==== DATA EXCERPTS ====

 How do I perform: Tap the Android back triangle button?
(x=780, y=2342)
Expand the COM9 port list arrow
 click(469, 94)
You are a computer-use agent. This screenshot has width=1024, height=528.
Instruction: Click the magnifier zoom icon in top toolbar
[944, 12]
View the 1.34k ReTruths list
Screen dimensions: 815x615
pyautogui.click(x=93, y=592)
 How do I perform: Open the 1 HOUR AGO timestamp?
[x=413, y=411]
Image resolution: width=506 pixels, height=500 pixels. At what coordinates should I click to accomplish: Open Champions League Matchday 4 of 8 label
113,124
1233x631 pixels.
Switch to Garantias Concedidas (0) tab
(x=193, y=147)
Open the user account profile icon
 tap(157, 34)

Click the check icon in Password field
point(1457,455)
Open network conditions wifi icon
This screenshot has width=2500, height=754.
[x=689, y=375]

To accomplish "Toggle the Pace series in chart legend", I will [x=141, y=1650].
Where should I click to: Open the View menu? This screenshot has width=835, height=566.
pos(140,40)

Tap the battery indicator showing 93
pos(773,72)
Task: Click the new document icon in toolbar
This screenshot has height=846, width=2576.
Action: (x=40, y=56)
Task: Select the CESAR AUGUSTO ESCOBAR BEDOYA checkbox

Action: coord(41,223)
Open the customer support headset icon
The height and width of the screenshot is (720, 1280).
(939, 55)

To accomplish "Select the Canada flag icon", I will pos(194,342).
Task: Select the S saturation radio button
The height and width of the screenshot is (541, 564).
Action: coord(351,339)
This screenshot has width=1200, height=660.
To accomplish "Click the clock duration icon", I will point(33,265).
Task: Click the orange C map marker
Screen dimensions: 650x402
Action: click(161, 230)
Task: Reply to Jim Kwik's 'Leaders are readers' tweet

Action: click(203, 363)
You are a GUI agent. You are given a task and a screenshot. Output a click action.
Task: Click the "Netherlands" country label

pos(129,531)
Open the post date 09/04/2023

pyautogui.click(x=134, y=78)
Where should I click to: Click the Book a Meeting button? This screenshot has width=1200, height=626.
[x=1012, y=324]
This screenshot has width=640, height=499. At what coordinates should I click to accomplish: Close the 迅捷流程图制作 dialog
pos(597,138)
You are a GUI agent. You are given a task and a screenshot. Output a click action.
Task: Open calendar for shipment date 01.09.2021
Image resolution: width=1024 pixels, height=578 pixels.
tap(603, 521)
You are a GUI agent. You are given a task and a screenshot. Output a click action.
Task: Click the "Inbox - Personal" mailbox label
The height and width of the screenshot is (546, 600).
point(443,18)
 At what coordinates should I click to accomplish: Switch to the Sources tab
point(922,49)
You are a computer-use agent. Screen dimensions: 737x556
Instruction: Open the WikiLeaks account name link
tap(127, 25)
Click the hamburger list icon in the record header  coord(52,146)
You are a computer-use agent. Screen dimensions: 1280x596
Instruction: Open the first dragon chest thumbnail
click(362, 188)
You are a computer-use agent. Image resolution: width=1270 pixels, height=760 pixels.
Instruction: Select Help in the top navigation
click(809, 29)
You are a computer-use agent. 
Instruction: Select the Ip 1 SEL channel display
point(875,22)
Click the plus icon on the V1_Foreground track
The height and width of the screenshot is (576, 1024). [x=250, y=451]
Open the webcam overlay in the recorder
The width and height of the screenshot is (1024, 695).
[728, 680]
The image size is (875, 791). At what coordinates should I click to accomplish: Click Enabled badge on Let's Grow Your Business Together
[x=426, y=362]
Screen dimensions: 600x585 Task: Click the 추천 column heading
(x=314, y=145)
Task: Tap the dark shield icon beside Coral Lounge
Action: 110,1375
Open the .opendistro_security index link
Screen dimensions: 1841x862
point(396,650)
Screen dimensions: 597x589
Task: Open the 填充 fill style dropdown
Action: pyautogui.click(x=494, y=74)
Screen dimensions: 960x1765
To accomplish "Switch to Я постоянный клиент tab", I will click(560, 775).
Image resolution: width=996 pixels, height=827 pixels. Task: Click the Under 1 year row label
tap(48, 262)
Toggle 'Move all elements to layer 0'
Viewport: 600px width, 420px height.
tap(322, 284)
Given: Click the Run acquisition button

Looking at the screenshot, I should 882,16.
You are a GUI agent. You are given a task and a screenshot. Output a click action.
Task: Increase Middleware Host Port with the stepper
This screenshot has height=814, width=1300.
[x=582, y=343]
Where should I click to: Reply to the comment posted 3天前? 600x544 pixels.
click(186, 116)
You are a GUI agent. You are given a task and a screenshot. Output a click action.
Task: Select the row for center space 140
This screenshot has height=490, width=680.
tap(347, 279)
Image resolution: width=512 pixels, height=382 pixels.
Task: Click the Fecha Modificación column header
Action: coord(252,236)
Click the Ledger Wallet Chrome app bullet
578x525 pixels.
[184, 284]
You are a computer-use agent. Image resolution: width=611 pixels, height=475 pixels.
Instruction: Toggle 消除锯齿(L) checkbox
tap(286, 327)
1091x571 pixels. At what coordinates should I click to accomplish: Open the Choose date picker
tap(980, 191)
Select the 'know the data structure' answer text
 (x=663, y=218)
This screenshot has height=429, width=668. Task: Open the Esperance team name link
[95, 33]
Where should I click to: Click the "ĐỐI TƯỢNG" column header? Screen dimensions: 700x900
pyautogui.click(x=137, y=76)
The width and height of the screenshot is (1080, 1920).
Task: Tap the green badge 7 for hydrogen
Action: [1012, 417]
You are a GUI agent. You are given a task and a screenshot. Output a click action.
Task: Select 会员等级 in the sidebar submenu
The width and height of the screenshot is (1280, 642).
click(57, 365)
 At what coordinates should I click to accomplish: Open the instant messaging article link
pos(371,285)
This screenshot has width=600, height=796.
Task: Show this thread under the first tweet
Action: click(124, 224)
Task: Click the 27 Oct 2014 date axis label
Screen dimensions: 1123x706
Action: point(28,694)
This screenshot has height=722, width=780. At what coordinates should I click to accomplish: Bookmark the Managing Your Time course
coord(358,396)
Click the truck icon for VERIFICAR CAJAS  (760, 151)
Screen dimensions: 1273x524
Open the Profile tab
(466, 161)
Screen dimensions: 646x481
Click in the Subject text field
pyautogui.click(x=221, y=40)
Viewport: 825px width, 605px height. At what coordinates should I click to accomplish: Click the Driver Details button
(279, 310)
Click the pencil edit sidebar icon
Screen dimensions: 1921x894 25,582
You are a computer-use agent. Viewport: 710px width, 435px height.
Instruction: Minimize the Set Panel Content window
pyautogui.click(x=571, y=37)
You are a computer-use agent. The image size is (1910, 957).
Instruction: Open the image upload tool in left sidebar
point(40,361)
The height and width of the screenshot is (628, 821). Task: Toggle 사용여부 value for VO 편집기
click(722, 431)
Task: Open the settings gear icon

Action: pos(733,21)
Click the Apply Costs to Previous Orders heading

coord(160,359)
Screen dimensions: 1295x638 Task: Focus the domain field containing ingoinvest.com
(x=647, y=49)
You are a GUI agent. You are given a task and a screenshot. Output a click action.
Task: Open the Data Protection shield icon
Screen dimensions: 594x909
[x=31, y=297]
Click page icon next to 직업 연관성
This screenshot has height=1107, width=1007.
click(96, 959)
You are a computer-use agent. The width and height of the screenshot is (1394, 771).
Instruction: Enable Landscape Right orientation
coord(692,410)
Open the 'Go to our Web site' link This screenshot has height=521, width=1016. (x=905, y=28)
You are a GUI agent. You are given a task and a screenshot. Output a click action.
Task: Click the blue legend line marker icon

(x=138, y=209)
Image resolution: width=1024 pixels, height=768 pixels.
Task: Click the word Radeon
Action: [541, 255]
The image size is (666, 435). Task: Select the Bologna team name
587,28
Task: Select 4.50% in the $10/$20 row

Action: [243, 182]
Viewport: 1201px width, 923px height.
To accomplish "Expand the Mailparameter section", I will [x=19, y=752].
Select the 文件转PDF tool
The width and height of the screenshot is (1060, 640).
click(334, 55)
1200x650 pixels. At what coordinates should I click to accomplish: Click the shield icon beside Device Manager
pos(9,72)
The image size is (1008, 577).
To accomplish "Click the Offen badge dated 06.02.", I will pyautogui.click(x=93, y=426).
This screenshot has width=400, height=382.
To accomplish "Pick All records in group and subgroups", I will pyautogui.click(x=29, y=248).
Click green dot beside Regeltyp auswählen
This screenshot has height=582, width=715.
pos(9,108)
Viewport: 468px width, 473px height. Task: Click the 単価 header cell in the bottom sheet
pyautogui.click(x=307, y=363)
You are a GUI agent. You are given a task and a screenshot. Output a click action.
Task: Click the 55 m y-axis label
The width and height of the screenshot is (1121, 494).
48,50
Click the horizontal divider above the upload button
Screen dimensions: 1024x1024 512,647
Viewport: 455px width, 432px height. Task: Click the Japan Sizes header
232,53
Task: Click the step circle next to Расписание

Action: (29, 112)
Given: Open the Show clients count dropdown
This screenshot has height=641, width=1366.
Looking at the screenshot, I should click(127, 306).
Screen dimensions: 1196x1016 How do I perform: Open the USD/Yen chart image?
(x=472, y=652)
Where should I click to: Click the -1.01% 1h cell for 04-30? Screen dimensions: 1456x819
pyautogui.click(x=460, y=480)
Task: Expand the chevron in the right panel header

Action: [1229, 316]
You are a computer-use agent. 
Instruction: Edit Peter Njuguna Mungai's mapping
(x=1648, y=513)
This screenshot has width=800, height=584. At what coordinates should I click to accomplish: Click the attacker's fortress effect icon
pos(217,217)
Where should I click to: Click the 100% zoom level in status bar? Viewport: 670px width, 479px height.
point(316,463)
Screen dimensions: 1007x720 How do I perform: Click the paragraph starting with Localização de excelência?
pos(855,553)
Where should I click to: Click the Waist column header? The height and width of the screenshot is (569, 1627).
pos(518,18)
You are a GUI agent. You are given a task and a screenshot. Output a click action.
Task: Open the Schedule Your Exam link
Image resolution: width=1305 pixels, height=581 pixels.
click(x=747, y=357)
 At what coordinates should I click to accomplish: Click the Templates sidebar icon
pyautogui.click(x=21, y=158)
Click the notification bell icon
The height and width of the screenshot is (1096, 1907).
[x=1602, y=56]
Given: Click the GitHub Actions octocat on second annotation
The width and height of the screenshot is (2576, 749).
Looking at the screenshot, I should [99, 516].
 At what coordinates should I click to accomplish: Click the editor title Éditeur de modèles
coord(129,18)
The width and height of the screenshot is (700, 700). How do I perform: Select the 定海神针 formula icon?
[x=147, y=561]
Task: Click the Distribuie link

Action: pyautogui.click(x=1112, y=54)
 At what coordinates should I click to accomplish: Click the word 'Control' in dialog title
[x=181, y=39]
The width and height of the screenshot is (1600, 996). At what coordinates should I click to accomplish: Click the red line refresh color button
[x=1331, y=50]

====

__DIRECTIONS FOR THIS TASK__. Gather all lines from the listing above in which "computer" occurs.

__RESPONSE TO THE TASK__.
You are a computer-use agent. This screenshot has width=1024, height=528.
You are a computer-use agent. Screen dimensions: 737x556
You are a computer-use agent. Screen dimensions: 1280x596
You are a computer-use agent. Image resolution: width=1270 pixels, height=760 pixels.
You are a computer-use agent. 
You are a computer-use agent. Image resolution: width=611 pixels, height=475 pixels.
You are a computer-use agent. Viewport: 710px width, 435px height.
You are a computer-use agent. The image size is (1910, 957).
You are a computer-use agent. The width and height of the screenshot is (1394, 771).
You are a computer-use agent. 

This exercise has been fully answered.